However, while synchronizing distant clocks is a problem, they nonetheless run at the same intrinsic rates as each other when held in the same inertial frame. And we can ensure two clocks are in a common inertial frame as long as we can ensure that they maintain the same distance from each other. We see how to do this next.
Given we have two clocks maintained at the same distance from each other, Einstein showed that there is indeed a simple operational procedure to establish synchronization. We send a light signal from Clock 1 to Clock 2, and reflect it back to Clock 1. We record the time it was sent on Clock 1 as t0, and the time it was received again as a later time, t2. We also record the time it was received at Clock 2 as t1’ on Clock 2. Now symmetry of the situation requires that, in the inertial frame of Clock 1, we must assume that the light signal reached Clock 2 at a moment halfway between t0 and t1, i.e. at the time: t1 = ½(t2 – t0).
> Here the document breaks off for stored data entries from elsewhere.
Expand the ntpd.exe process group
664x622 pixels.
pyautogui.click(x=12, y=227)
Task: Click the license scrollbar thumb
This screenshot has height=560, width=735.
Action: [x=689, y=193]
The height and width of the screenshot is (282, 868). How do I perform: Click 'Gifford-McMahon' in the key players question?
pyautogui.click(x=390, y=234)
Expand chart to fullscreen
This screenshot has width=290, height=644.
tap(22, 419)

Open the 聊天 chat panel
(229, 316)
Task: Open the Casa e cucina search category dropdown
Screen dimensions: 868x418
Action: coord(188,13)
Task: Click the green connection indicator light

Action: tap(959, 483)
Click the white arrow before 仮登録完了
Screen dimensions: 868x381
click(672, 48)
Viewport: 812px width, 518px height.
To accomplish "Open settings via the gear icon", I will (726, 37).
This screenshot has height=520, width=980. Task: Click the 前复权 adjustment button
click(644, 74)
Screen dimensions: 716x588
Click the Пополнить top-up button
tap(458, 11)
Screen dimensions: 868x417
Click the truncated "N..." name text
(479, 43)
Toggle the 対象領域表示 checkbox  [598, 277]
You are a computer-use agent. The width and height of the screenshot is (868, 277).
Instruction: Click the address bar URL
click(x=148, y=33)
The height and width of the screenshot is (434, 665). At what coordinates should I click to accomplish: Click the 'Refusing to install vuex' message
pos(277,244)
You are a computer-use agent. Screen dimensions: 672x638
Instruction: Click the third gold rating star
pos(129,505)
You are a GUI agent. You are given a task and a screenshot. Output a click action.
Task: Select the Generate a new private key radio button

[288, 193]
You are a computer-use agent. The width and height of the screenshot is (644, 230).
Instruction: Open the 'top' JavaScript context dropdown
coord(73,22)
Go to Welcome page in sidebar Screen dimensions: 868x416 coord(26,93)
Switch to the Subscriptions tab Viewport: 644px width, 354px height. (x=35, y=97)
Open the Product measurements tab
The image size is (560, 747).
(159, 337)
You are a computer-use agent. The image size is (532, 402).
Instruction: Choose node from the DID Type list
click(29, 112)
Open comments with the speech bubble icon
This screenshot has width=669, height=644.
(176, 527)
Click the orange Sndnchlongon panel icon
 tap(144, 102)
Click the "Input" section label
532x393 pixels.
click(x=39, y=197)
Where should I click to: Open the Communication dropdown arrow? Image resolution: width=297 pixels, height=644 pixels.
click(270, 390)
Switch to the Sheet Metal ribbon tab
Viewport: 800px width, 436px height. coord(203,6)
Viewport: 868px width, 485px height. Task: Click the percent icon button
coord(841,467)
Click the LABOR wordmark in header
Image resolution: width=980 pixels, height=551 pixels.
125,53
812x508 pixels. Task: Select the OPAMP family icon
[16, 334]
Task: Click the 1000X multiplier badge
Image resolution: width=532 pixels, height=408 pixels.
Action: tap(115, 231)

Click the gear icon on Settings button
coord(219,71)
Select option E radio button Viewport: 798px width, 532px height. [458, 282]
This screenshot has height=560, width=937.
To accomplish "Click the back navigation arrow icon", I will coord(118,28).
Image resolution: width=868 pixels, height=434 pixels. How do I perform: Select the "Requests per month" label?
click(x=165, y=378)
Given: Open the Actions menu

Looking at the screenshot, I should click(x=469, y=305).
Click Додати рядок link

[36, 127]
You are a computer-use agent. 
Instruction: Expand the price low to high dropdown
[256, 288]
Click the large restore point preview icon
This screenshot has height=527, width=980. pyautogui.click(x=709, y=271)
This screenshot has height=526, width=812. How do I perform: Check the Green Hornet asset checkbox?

This is because, by symmetry, the light signal must take equal time traveling in either direction between the clocks, given that they are kept at a constant distance throughout the process, and they do not accelerate. (If the light signal took longer to travel one way than the other, then light would have to move at different speeds in different directions, which contradicts STR).
Hence, we must resynchronize Clock 2 to make: t1’ = t1. We simply set the hands on Clock 2 forwards by: (t1 – t1’), i.e. by: ½(t2 – t0) – t1’. (Hence, the coordinate time on Clock 2 at t1’ is changed to: t1’ + (½(t2 – t0) – t1’) = ½(t2 – t0) = t1.)
This is sometimes called the ‘clock synchronization convention’, and some philosophers have argued about whether it is justified. But there is no real dispute that this successfully defines the only system for assigning simultaneity in time, in the chosen reference frame, which is consistent with STR.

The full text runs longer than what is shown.